I never saw anything more efficient and orderly than the cafeteria, the kitchen and the supply rooms. I wish my own house could always be so spic and span.

The sergeant in charge seemed to me remarkably able and efficient. When he showed me the field kitchens, each one of which can produce a meal for fifty men, I was lost in admiration. He told me it takes two hours to prepare a meal, though he has produced a satisfactory dinner in 45 minutes, and it can be done with the trucks in motion.

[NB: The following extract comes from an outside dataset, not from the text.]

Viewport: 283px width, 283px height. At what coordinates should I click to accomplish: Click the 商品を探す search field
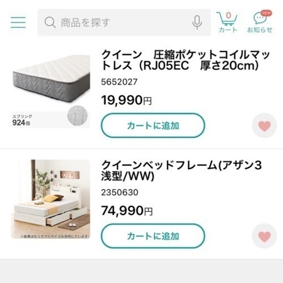(124, 23)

I thought of an old army kitchen, my one real contact with army feeding. The Red Cross used it in the last war to make coffee for trainloads of troops coming through the Washington railroad yards. I still remember our difficulty in keeping it clean. It did not remotely resemble this modern and efficient equipment.

Finally, we watched a parade. They told me most of the men were selectees under young reserve officers. I can only say they did as well as any troops I have ever seen.

After tea with General and Mrs. Drum, I came home to keep an appointment with Dr. John Eliot and then had dinner with Miss Esther Lape. I spent the evening catching up on the mail.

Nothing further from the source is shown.